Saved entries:
====
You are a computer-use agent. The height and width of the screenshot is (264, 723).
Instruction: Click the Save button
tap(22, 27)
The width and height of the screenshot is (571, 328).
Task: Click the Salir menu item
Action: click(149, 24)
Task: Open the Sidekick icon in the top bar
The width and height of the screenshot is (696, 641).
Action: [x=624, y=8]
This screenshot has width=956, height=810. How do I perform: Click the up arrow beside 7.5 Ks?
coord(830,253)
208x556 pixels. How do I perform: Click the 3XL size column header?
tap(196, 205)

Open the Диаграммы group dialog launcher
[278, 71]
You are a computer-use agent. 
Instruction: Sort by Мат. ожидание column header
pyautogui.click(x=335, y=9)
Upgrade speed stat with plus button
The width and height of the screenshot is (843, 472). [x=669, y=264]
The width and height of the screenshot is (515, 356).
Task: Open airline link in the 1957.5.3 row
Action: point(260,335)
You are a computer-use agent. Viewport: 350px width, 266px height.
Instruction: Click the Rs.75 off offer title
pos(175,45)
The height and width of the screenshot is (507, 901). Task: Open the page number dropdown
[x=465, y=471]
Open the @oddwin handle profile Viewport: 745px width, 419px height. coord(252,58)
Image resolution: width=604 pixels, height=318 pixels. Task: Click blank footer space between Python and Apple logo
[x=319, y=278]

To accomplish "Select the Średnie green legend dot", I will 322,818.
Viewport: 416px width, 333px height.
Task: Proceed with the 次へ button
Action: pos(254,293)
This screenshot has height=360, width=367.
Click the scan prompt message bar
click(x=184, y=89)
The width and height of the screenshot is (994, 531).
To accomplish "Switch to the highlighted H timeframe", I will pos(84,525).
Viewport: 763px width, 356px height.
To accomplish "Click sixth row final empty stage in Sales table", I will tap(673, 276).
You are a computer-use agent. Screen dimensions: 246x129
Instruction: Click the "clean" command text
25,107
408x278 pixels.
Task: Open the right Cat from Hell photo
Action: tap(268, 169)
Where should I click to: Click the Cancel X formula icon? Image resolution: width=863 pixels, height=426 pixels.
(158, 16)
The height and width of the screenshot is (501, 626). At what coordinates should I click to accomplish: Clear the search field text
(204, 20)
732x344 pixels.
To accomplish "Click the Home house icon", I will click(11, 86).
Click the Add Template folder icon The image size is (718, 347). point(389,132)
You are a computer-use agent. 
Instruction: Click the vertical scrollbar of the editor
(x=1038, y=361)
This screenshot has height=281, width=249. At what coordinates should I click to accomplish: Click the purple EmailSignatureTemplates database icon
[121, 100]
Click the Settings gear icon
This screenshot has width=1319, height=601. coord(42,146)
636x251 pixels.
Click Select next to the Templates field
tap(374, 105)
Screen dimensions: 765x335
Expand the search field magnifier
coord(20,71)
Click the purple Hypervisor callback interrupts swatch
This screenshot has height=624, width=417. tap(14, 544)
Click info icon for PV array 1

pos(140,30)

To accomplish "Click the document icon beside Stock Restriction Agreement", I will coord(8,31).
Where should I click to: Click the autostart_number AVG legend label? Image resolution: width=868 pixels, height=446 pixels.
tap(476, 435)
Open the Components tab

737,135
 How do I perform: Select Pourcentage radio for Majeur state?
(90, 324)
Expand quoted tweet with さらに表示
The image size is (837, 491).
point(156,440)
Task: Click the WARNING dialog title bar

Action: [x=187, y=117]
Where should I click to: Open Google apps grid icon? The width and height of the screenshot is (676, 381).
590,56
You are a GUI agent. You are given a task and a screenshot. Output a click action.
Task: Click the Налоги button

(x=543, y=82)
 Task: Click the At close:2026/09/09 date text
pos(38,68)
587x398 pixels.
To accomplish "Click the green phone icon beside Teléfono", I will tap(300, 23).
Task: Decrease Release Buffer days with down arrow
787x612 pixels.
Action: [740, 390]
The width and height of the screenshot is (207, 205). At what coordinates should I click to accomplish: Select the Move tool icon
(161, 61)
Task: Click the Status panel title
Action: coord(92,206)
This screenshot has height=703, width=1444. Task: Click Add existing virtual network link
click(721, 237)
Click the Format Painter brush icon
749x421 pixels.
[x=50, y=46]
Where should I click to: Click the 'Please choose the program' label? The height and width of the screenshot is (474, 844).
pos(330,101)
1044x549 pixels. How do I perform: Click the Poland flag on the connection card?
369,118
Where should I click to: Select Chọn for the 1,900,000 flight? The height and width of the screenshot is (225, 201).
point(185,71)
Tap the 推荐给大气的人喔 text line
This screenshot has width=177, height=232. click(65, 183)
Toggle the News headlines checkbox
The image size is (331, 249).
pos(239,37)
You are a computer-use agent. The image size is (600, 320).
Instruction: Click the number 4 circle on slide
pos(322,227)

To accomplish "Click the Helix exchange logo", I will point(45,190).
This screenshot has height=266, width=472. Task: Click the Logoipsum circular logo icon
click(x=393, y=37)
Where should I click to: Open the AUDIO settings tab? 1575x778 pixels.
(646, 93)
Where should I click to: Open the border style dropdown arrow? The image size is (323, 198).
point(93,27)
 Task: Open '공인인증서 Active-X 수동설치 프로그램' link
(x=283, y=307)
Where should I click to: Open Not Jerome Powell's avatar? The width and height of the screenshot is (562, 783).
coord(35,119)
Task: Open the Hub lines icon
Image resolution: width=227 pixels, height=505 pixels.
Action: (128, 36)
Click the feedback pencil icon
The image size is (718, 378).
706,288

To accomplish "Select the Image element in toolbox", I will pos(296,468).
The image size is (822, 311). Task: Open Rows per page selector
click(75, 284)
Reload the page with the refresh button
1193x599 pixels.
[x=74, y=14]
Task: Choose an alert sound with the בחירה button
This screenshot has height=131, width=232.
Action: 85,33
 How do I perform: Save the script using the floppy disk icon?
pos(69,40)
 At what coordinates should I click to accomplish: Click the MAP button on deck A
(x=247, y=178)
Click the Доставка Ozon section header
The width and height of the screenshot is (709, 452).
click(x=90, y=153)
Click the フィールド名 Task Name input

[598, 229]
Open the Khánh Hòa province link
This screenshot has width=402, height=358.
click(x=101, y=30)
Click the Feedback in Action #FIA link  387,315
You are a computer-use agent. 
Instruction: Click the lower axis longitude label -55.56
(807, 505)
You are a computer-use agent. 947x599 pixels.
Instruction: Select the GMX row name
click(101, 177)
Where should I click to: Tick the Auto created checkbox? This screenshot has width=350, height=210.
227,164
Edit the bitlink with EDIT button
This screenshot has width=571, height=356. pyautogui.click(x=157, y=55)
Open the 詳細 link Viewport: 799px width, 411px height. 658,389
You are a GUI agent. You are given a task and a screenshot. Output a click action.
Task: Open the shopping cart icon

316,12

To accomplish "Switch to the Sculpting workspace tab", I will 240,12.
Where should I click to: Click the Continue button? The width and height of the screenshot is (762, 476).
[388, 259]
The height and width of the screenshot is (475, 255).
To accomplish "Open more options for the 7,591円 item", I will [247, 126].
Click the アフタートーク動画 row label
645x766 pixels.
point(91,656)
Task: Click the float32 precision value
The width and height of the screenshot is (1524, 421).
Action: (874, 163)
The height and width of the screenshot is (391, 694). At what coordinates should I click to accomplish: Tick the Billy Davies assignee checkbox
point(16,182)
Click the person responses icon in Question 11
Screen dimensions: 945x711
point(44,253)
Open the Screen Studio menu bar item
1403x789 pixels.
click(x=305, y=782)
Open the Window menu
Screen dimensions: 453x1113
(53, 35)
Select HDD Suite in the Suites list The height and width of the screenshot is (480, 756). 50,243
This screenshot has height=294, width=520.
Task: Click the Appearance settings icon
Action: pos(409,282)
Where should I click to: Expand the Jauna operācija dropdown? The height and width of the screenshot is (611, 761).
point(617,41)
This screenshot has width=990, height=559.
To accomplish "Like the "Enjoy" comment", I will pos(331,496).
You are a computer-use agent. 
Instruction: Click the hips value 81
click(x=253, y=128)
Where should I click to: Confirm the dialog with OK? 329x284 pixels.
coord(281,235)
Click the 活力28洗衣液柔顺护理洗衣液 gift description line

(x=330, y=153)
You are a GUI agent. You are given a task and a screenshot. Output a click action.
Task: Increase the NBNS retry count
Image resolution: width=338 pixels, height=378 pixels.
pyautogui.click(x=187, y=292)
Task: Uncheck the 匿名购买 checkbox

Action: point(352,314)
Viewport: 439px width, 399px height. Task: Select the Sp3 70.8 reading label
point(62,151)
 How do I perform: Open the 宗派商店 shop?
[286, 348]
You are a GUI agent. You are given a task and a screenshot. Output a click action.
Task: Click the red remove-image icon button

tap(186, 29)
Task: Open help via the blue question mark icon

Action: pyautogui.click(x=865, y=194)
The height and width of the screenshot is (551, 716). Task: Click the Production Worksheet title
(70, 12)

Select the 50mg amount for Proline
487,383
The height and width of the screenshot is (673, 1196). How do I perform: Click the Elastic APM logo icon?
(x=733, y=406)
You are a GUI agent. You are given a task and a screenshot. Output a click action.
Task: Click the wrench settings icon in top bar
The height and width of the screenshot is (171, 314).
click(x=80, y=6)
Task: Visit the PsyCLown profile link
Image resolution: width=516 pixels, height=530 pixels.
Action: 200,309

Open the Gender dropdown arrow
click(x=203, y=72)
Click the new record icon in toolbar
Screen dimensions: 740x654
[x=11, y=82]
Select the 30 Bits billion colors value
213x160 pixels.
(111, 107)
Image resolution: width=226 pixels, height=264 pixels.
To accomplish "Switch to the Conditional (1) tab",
====
THE TASK:
When you reach the line that contains "732x344 pixels.", stop; that line and every line before it, from the very first line of the data, should be restated word for word.

ANSWER TO THE PROBLEM:
You are a computer-use agent. The height and width of the screenshot is (264, 723).
Instruction: Click the Save button
tap(22, 27)
The width and height of the screenshot is (571, 328).
Task: Click the Salir menu item
Action: click(149, 24)
Task: Open the Sidekick icon in the top bar
The width and height of the screenshot is (696, 641).
Action: [x=624, y=8]
This screenshot has width=956, height=810. How do I perform: Click the up arrow beside 7.5 Ks?
coord(830,253)
208x556 pixels. How do I perform: Click the 3XL size column header?
tap(196, 205)

Open the Диаграммы group dialog launcher
[278, 71]
You are a computer-use agent. 
Instruction: Sort by Мат. ожидание column header
pyautogui.click(x=335, y=9)
Upgrade speed stat with plus button
The width and height of the screenshot is (843, 472). [x=669, y=264]
The width and height of the screenshot is (515, 356).
Task: Open airline link in the 1957.5.3 row
Action: point(260,335)
You are a computer-use agent. Viewport: 350px width, 266px height.
Instruction: Click the Rs.75 off offer title
pos(175,45)
The height and width of the screenshot is (507, 901). Task: Open the page number dropdown
[x=465, y=471]
Open the @oddwin handle profile Viewport: 745px width, 419px height. coord(252,58)
Image resolution: width=604 pixels, height=318 pixels. Task: Click blank footer space between Python and Apple logo
[x=319, y=278]

To accomplish "Select the Średnie green legend dot", I will 322,818.
Viewport: 416px width, 333px height.
Task: Proceed with the 次へ button
Action: pos(254,293)
This screenshot has height=360, width=367.
Click the scan prompt message bar
click(x=184, y=89)
The width and height of the screenshot is (994, 531).
To accomplish "Switch to the highlighted H timeframe", I will pos(84,525).
Viewport: 763px width, 356px height.
To accomplish "Click sixth row final empty stage in Sales table", I will tap(673, 276).
You are a computer-use agent. Screen dimensions: 246x129
Instruction: Click the "clean" command text
25,107
408x278 pixels.
Task: Open the right Cat from Hell photo
Action: tap(268, 169)
Where should I click to: Click the Cancel X formula icon? Image resolution: width=863 pixels, height=426 pixels.
(158, 16)
The height and width of the screenshot is (501, 626). At what coordinates should I click to accomplish: Clear the search field text
(204, 20)
732x344 pixels.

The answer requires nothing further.